TokenScanningServiceMetricsApiError errors may appear after the upgrade.

The log entry irb: warn: can't alias delete from irb_delete may appear during creation and upload of support bundles.

The admin stats REST API endpoints may time out on appliances with many users or repositories. Retrying the request until data is returned is advised.

When following the steps for "Replacing the primary MySQL node," step 14 (running ghe-cluster-config-apply) might fail with errors. If this occurs, re-running ghe-cluster-config-apply is expected to succeed.

Running ghe-cluster-config-apply as part of the steps for "Replacing a node in an emergency" might fail with errors if the node being replaced has not first been turned off. If this occurs, turn the node off and repeat the steps.

For an instance in a cluster configuration and with GitHub Actions enabled, restoring a cluster from backup requires targeting the primary DB node.

Memory utilization may increase after the upgrade. During periods of high traffic, interruptions in service may occur due to insufficient memory allocations for internal components.

As part of sunsetting Subversion compatibility, Subversion support is now disabled by default. Subversion can be re-enabled in the 3.13 release series by setting app.svnbridge.enabled = true.

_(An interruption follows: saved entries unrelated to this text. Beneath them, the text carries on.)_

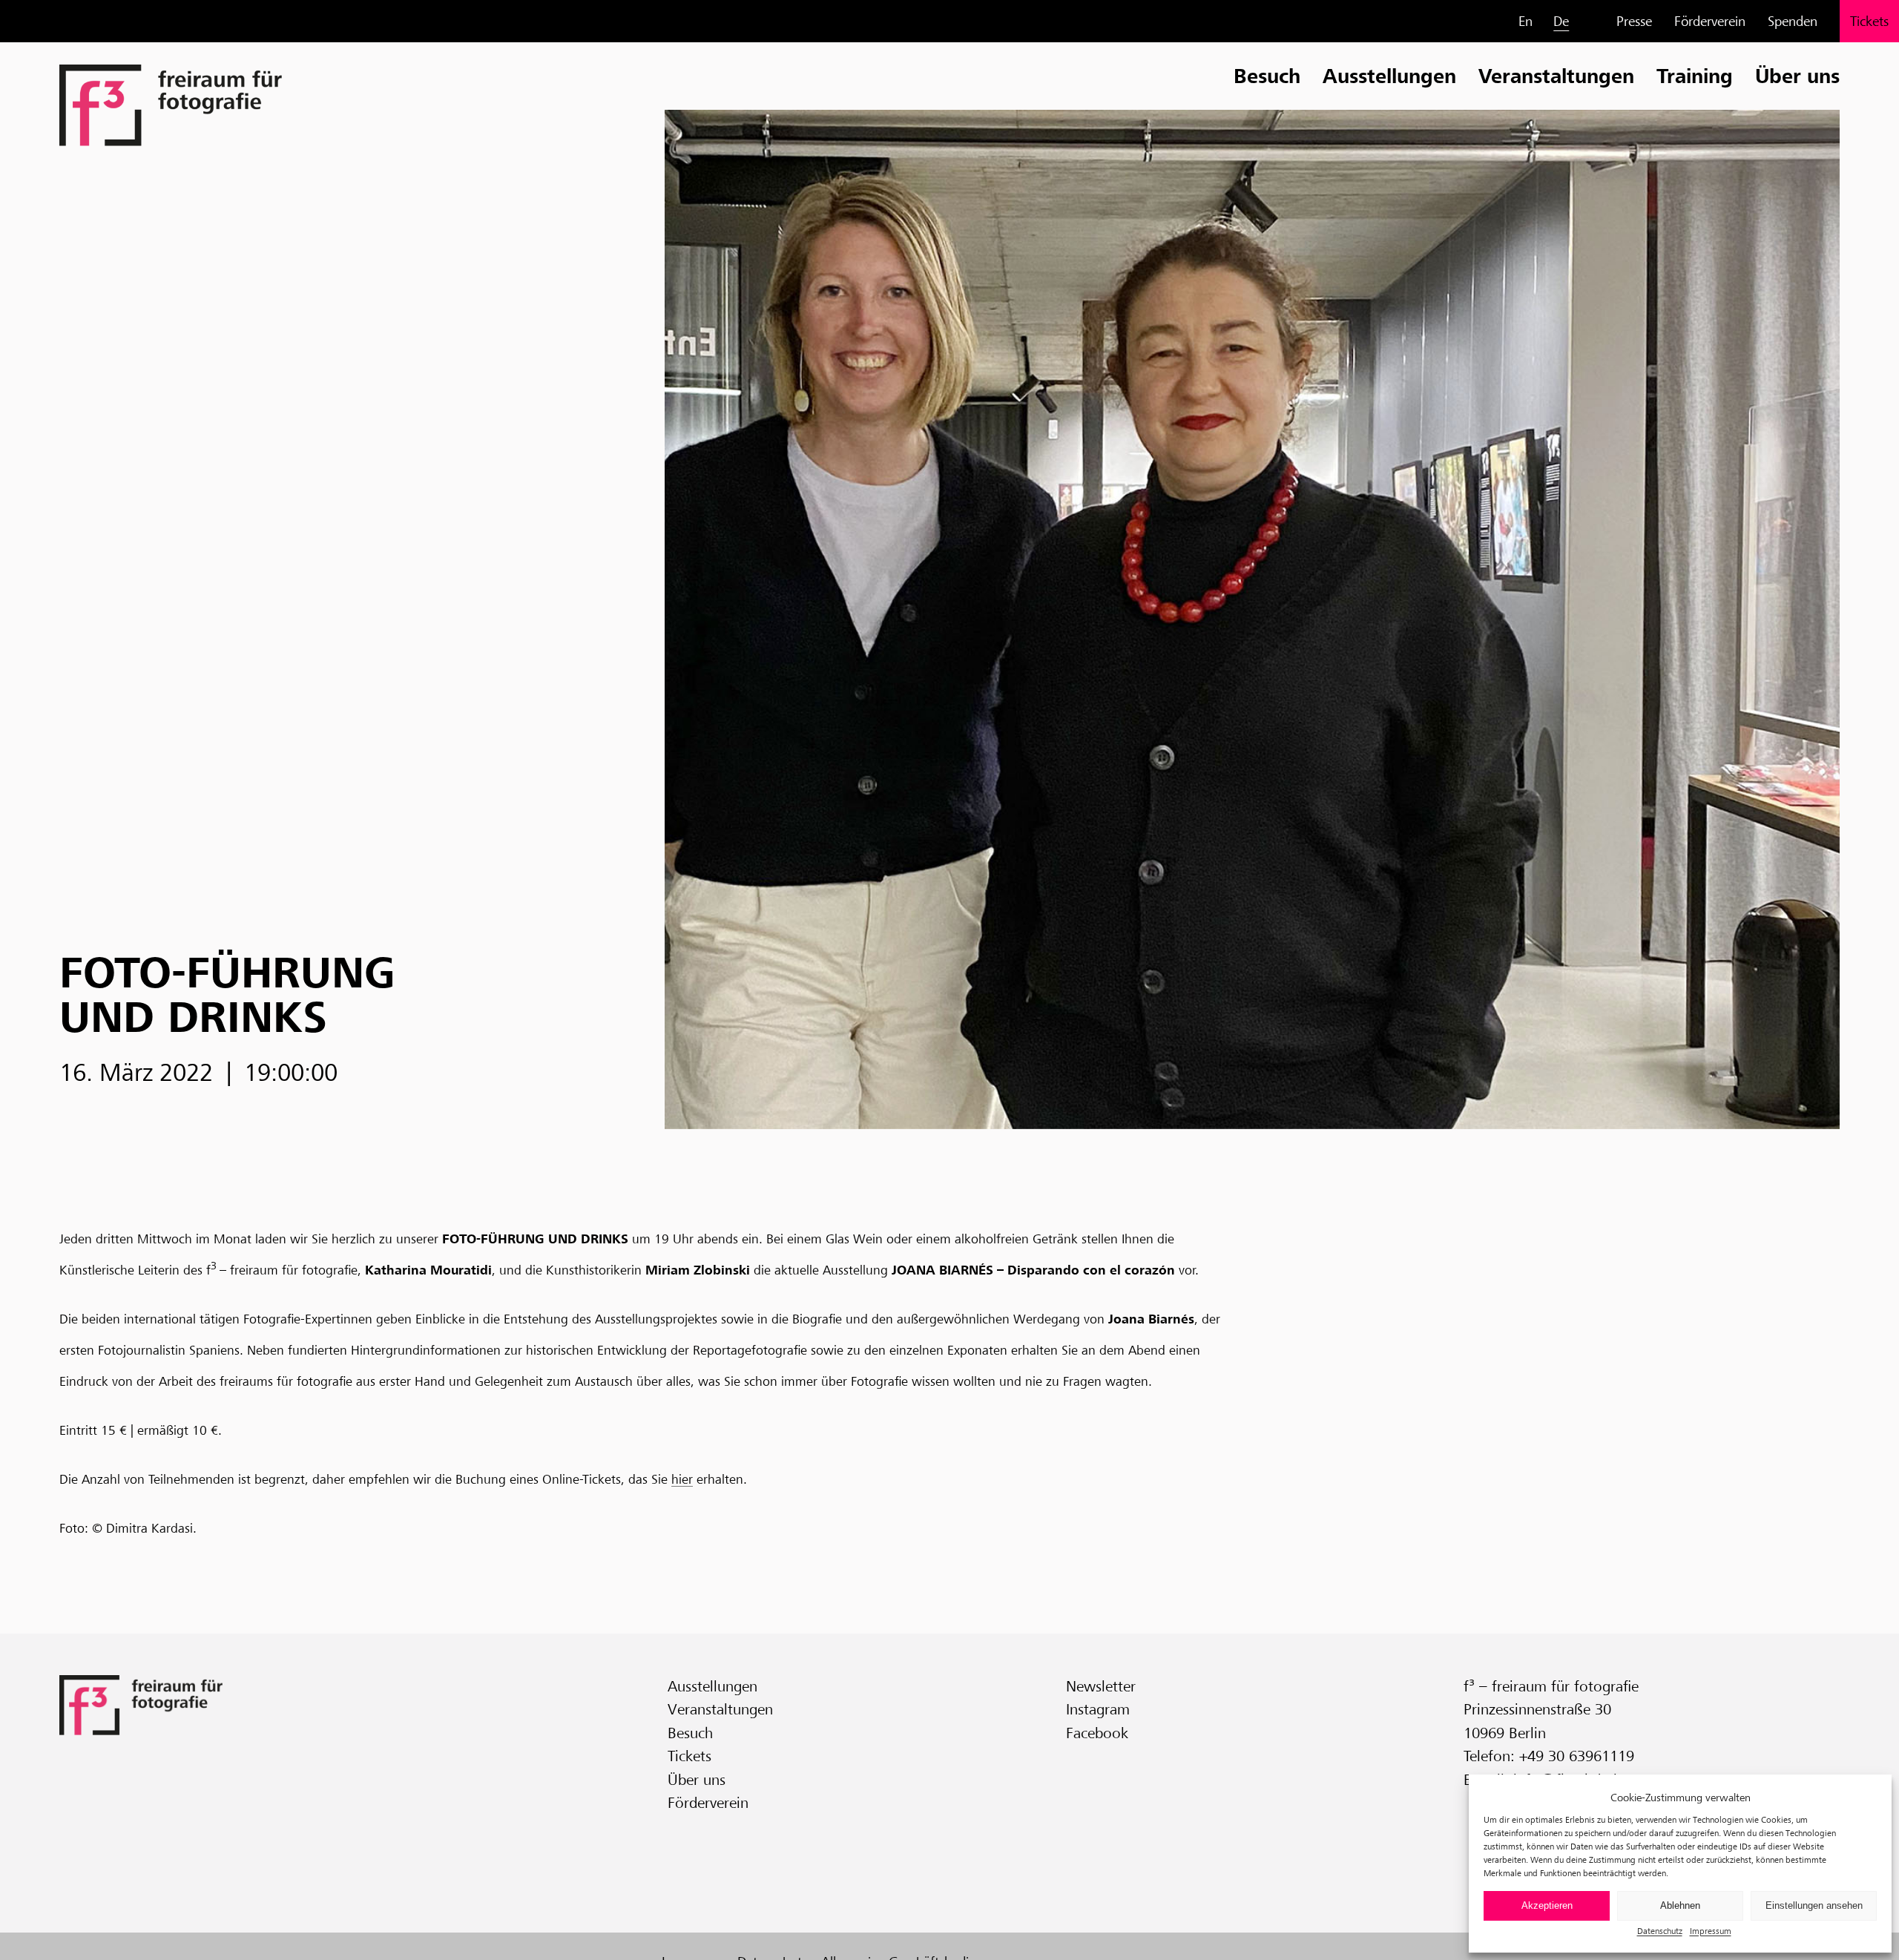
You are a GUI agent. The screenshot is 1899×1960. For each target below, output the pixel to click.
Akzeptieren (1547, 1905)
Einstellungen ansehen (1814, 1905)
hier (682, 1479)
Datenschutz (1659, 1930)
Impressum (1710, 1930)
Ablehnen (1680, 1905)
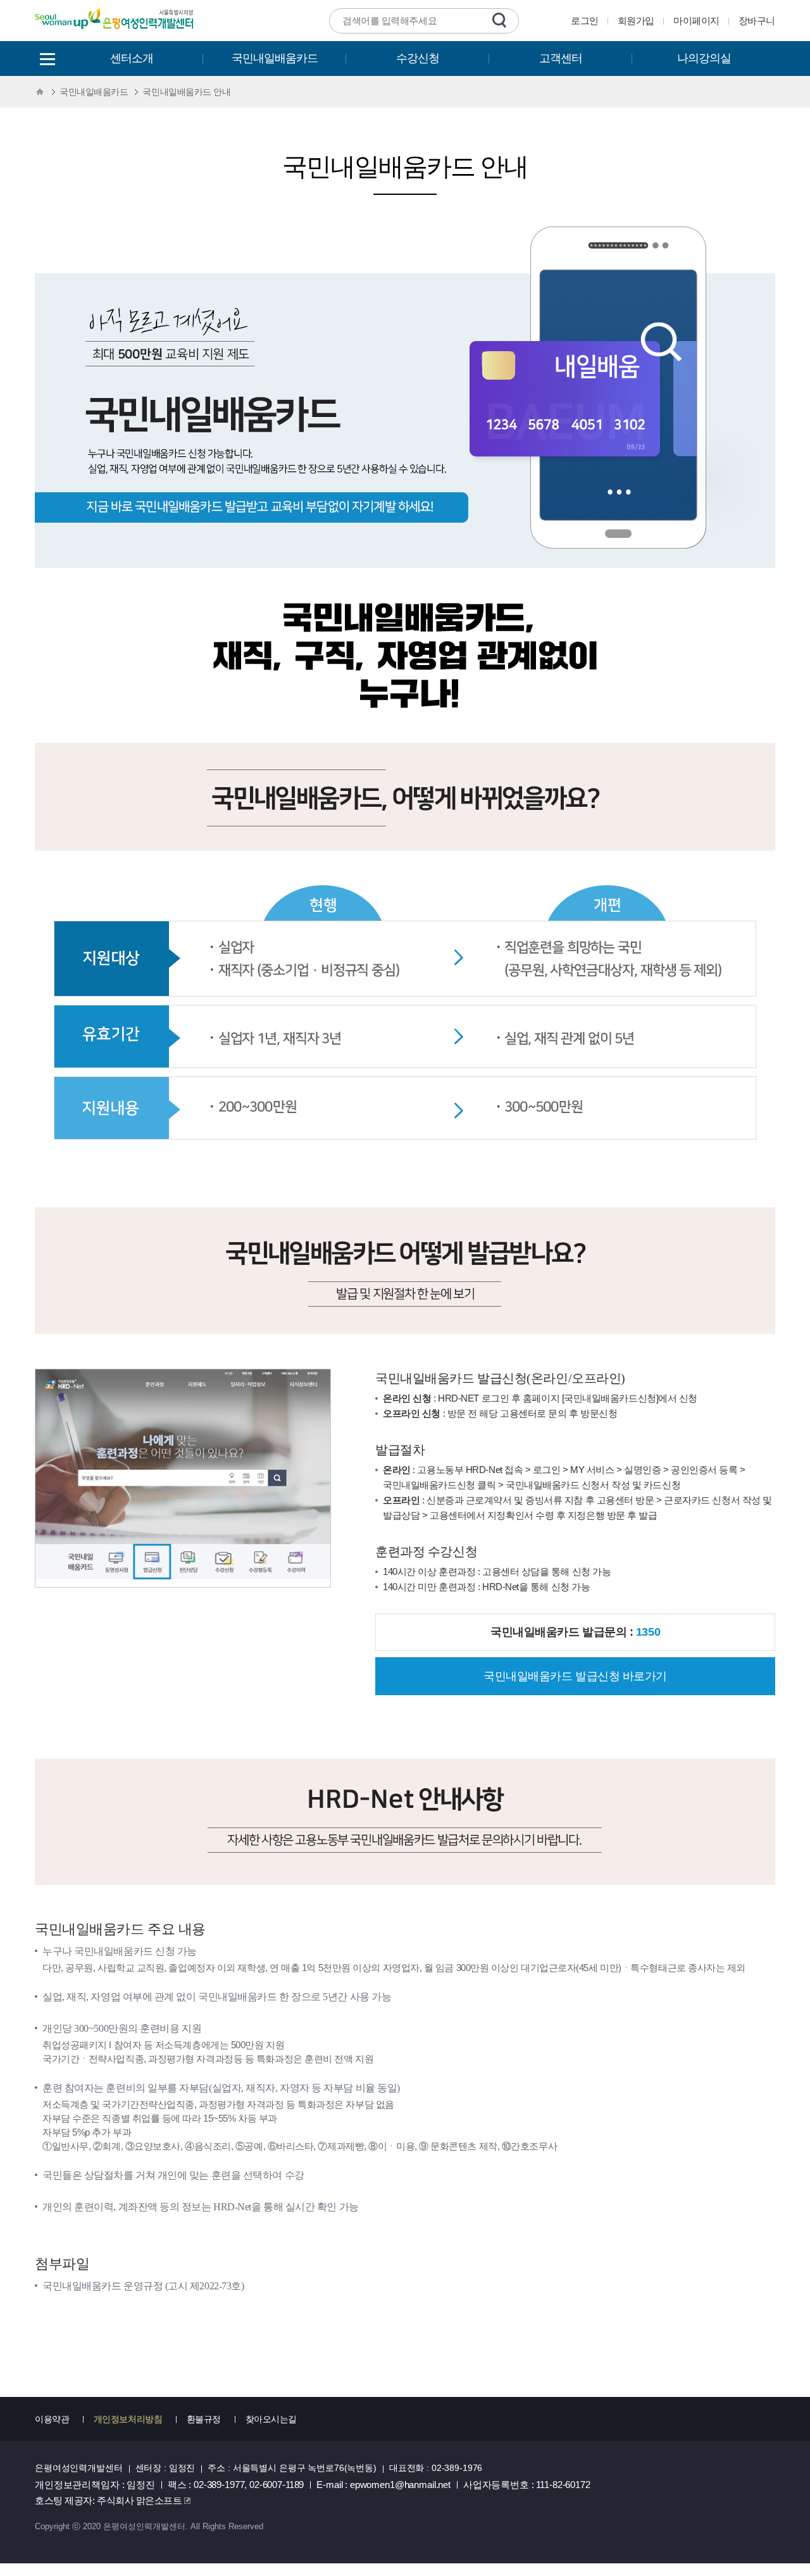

In 3.14, subversion support will be permanently removed. For more information, see Sunsetting Subversion support on the GitHub blog.

The Manage GHES API reached feature parity with the Management Console API in GHES 3.12. As a result, we will deprecate the Management Console API in GitHub Enterprise Server 3.14. For information about updating tooling that relies on the Management Console API, see "Конечные точки REST API для консоли управления."